• [EXTRACT]
++++++
CALL FOR EXPRESSIONS OF INTEREST FOR THE PURCHASE OF

THE BUSINESS HOTEL THE “LAMA”

ANNEXED TO THE NEW CONGRESS CENTRE OF ROME

EUR S.p.A., with registered office in Rome, Largo Virgilio Testa, no. 23, registered with the Register of Companies of Rome, Tax Code no. 8004580583, VAT no. 02117131009 (hereinafter also the “Company” or “Eur” or “EUR S.p.A.”),

whereas

a. EUR S.p.A., a company 90% owned by the Ministry of Economy and Finance and 10% by Roma Capitale (Municipality of Rome), signed an agreement with Roma Capitale for the realization and the management of the New Congress Centre, completed on a lot owned by the former located in Rome, bordered by Via Cristoforo Colombo, Viale Europa, Viale Asia and Viale Shakespeare;

b. the project for the realization of the work was drafted by Arch. Massimiliano Fuksas;

c. the New Congress Centre of Rome is located in the heart of Rome’s EUR district, an important monumental complex from both an architectural and urban point of view, characterized by a high concentration of buildings which service the tertiary sector and advanced tertiary sector, for residence and for leisure;

d. the complex of the New Congress Centre is the result of the combination of three main architectural elements: the “Teca”, the “Nuvola” and the “Lama”;

e. the “Teca”, the “Nuvola”, and the conference rooms in the basement, along with the existing Palazzo dei Congressi, approximately 250 meters away, constitute the Eur Congress System;

f. the “Lama” is a structure designed to be a hotel, with access from Viale Europa, which consists of a building over 56 meters high, which provides 439 rooms, as well as a wellness center, a “SPA”, a fitness area, a restaurant, a bar, 4 meeting rooms which hold about 400 seats, with a total area of about 29,000 square meters, including common areas (hereinafter also the “Hotel”). At present the construction level of the “Lama” is definable as “Shell and Core” (structures and glazed facades completed); internal divisions, the finishes, the plants and facilities, the finishing of the rooms and furnishings that shall be borne by the prospective purchaser of the structure are still to be realized;

g. EUR S.p.A. intends to acquire expressions of interest from parties interested in purchasing the Hotel;

h. those who will have expressed an interest will be invited to submit binding offers for the purchase of the Hotel;

i. EUR S.p.A. intended to appoint Realty Advisory S.p.A., sole agent for Italy of Coldwell Banker Commercial brand (hereinafter the “Advisor”) as advisor for the sale of the Hotel.
++++++
• [SUPPLIED INFORMATION]
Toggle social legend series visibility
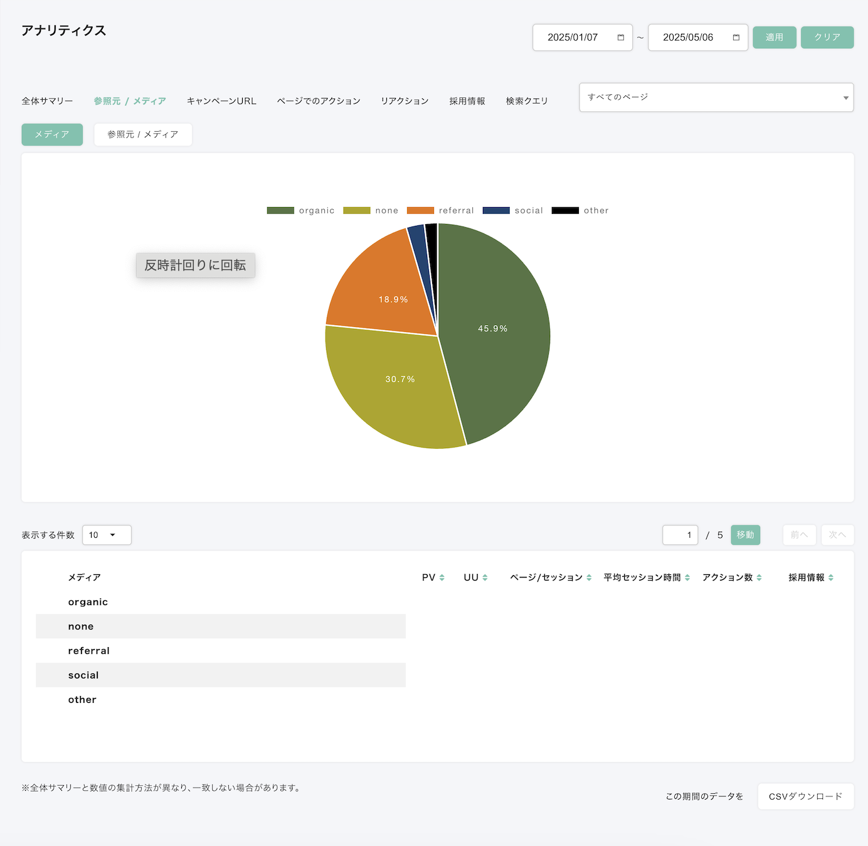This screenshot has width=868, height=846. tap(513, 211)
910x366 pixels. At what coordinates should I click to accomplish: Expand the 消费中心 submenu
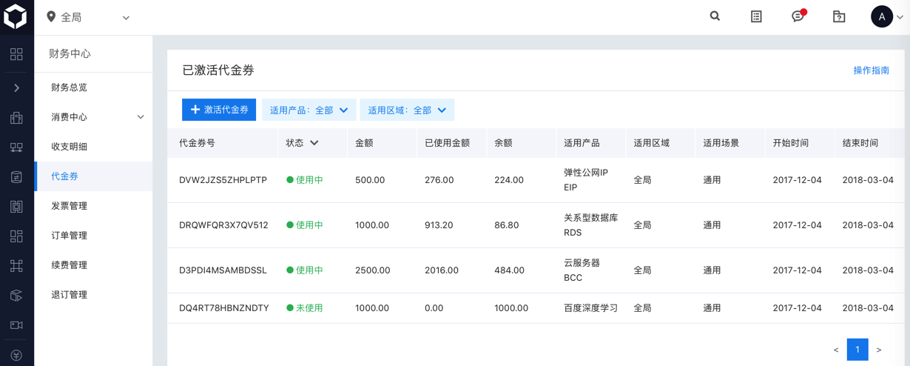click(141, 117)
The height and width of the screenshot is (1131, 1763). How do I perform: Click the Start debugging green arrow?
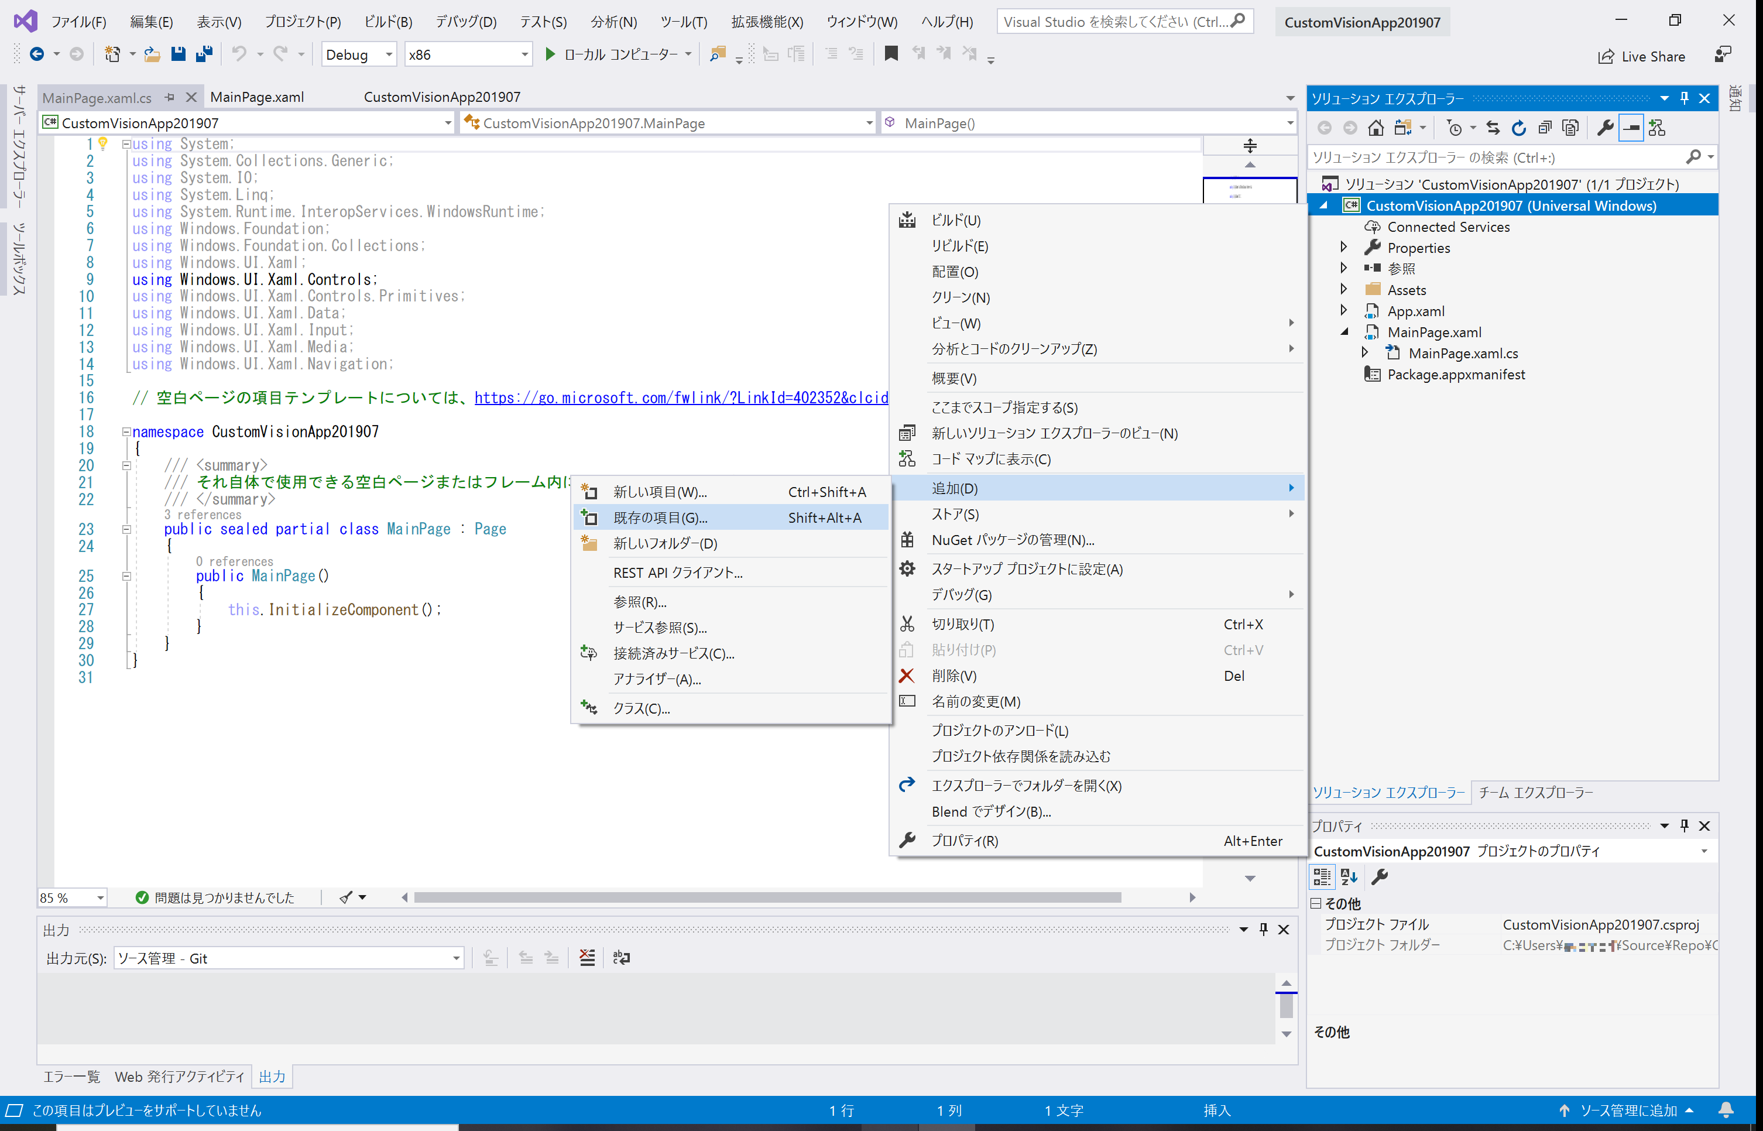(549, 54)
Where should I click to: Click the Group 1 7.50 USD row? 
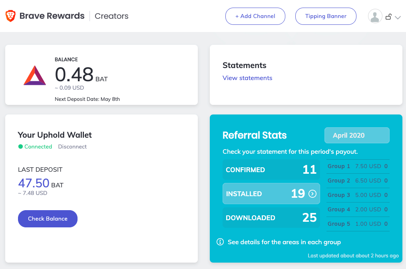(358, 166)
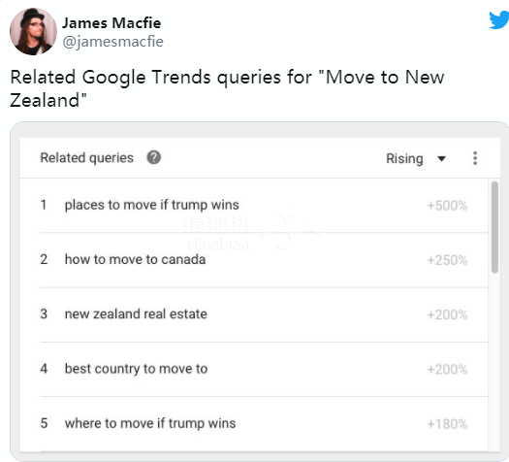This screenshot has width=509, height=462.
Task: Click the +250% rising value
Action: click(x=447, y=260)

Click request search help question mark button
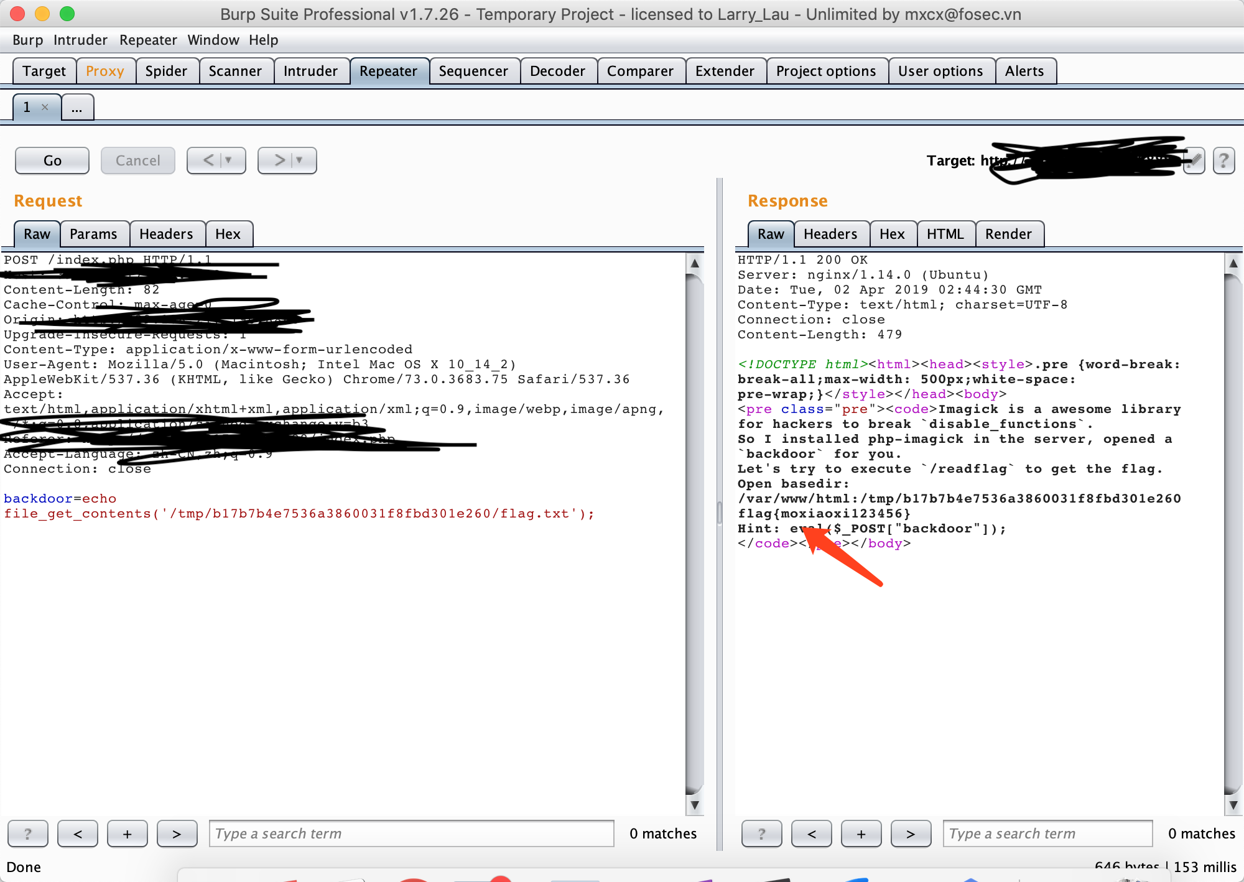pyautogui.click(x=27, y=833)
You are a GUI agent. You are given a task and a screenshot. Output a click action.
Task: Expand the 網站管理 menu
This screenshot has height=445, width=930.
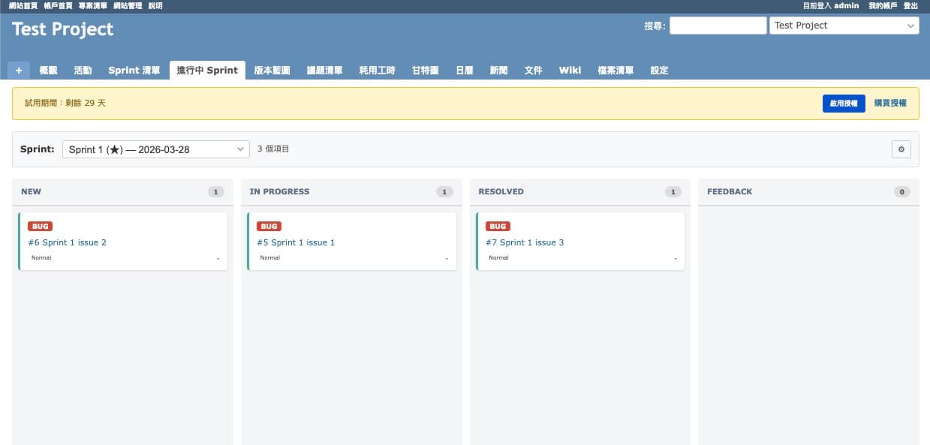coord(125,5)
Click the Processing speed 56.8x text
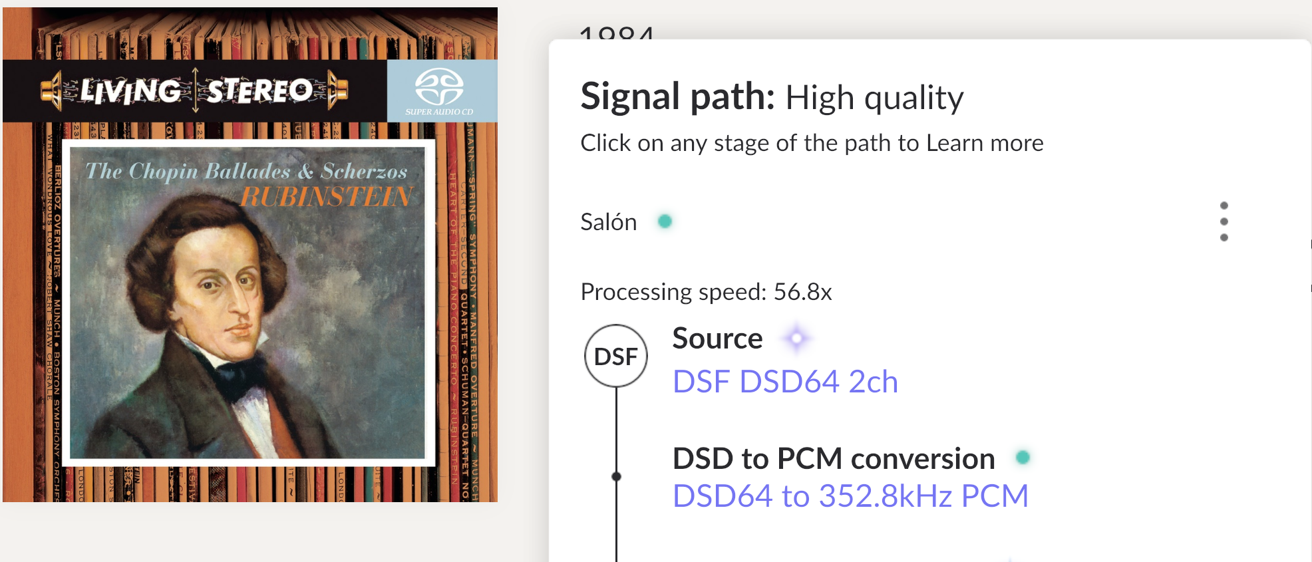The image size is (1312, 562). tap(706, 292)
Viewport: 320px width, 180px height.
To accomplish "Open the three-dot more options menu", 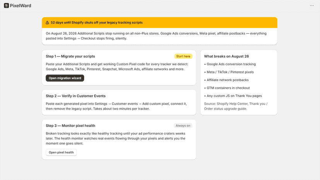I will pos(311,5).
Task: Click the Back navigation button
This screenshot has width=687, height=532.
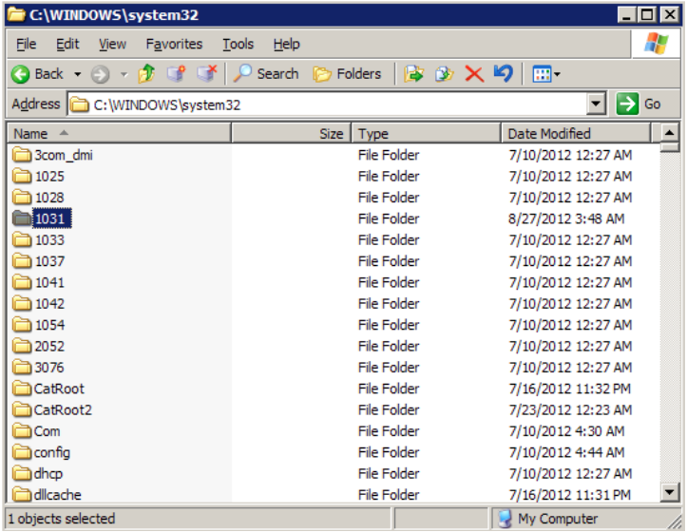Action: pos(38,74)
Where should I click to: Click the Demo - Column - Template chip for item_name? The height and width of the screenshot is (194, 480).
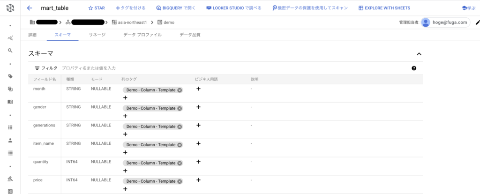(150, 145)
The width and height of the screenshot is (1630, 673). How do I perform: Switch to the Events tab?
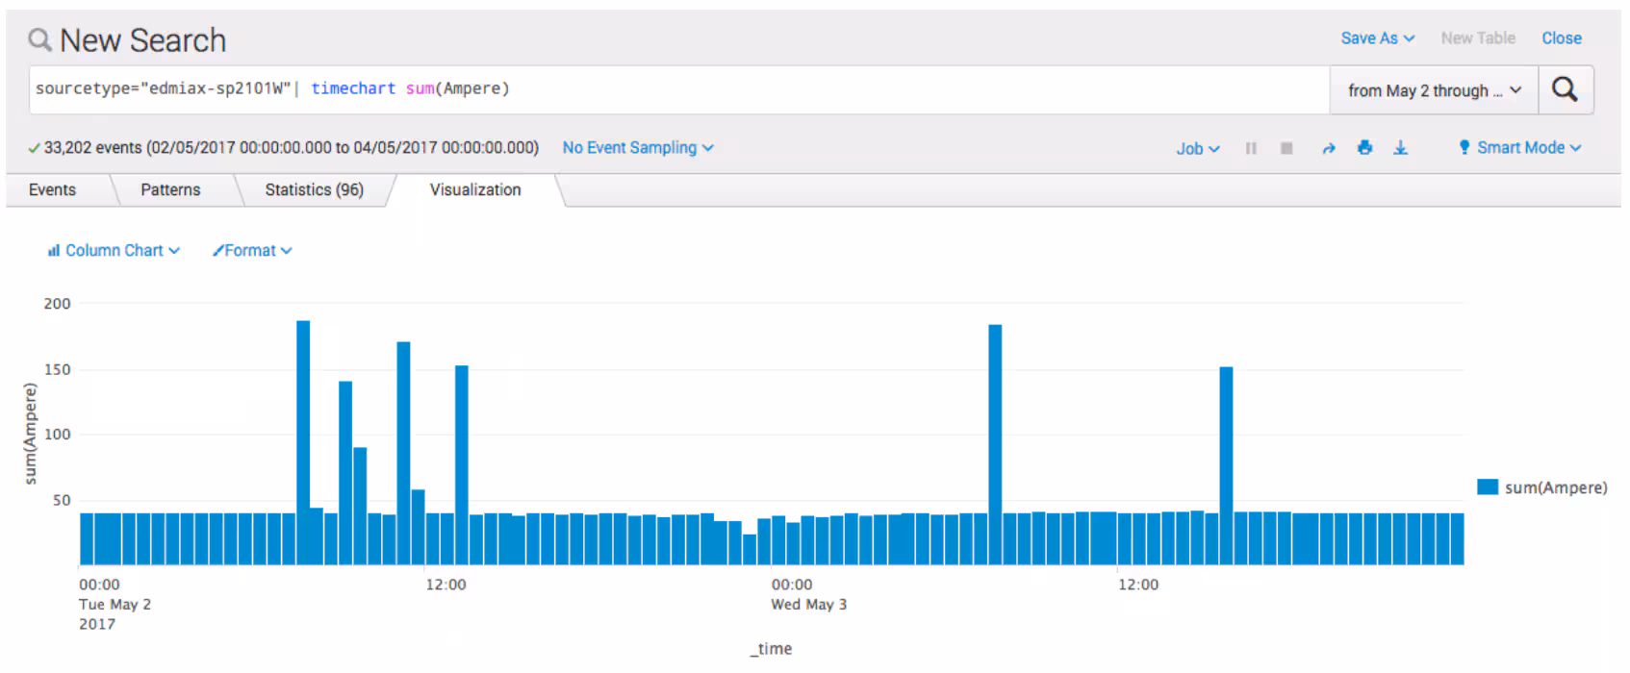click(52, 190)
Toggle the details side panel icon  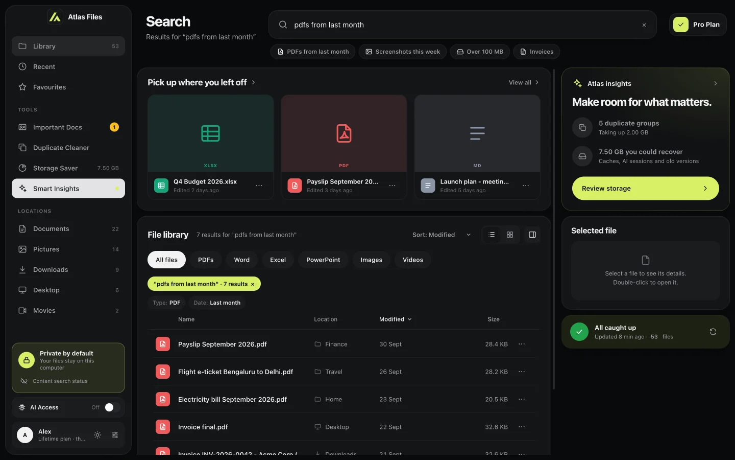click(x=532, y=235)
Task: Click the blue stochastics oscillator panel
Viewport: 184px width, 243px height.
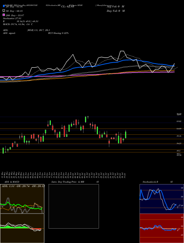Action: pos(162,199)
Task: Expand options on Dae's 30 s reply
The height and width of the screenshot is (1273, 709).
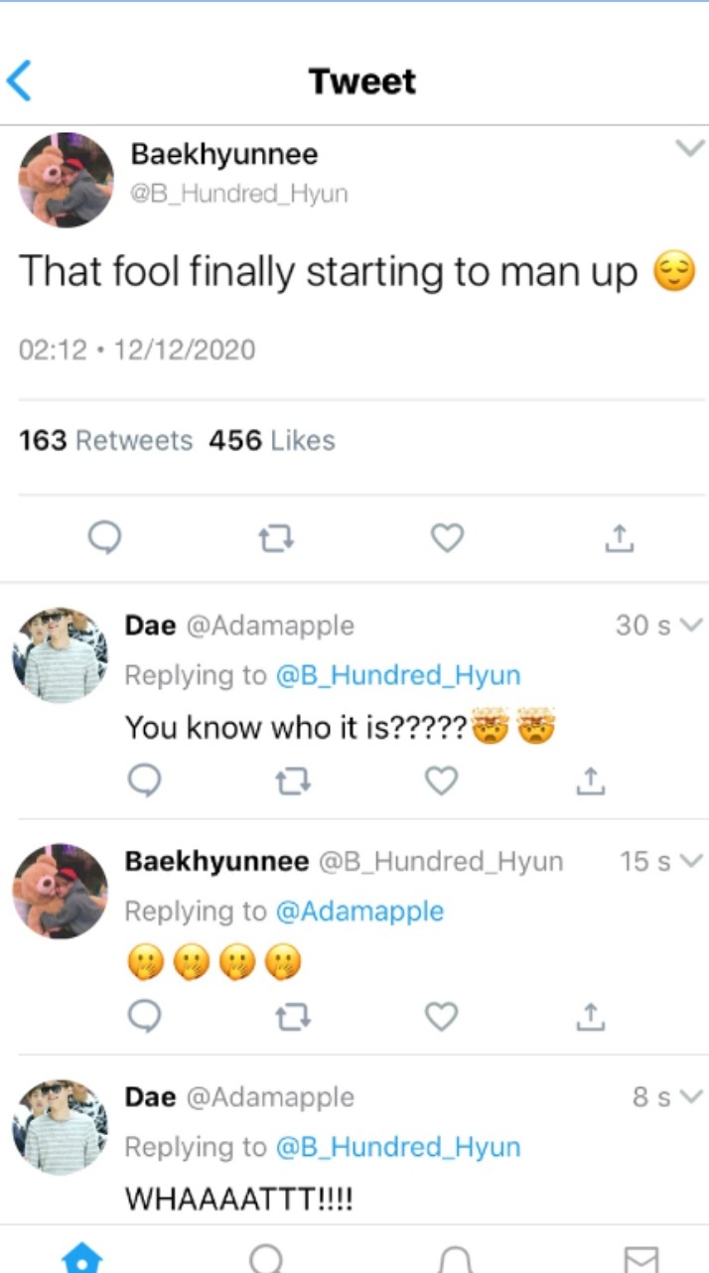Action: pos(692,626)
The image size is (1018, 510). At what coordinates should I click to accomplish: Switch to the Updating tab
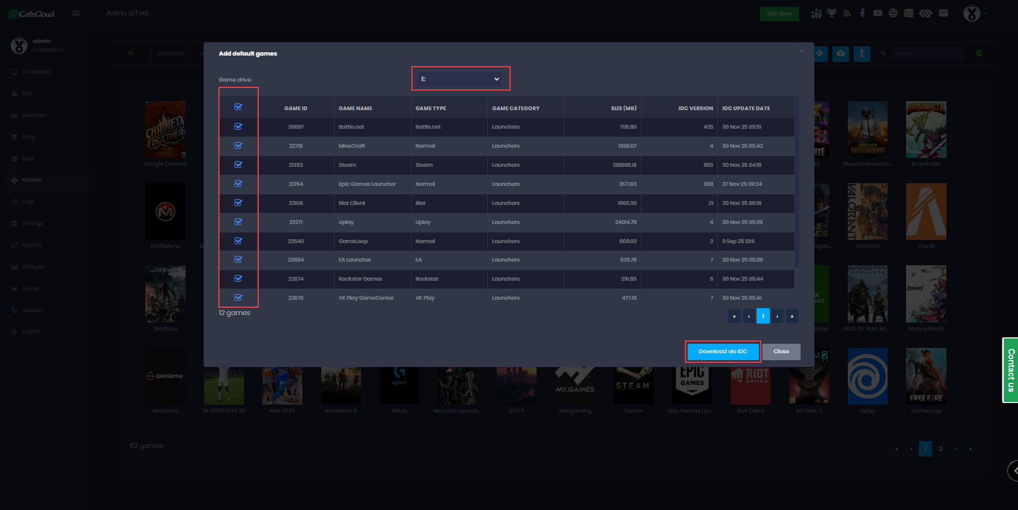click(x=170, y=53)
++++++
• [TASK 1] Copy the passage of the hotel sale notice from "h. those who" up to and including "of the Hotel.".
• [TASK 2] Write out the records exactly, from their first line up to and including the line containing "pyautogui.click(x=27, y=833)", and leave the pictures out.

• [FULL OUTPUT 1]
h. those who will have expressed an interest will be invited to submit binding offers for the purchase of the Hotel;

i. EUR S.p.A. intended to appoint Realty Advisory S.p.A., sole agent for Italy of Coldwell Banker Commercial brand (hereinafter the “Advisor”) as advisor for the sale of the Hotel.

• [FULL OUTPUT 2]
Toggle social legend series visibility
This screenshot has width=868, height=846. tap(513, 211)
910x366 pixels. At what coordinates should I click to accomplish: Expand the 消费中心 submenu
click(141, 117)
The height and width of the screenshot is (1131, 1763). How do I perform: Click the Start debugging green arrow?
(549, 54)
Where should I click to: Click the Group 1 7.50 USD row? 
(358, 166)
This screenshot has width=509, height=462.
Task: Click the +250% rising value
Action: click(x=447, y=260)

Click request search help question mark button
pyautogui.click(x=27, y=833)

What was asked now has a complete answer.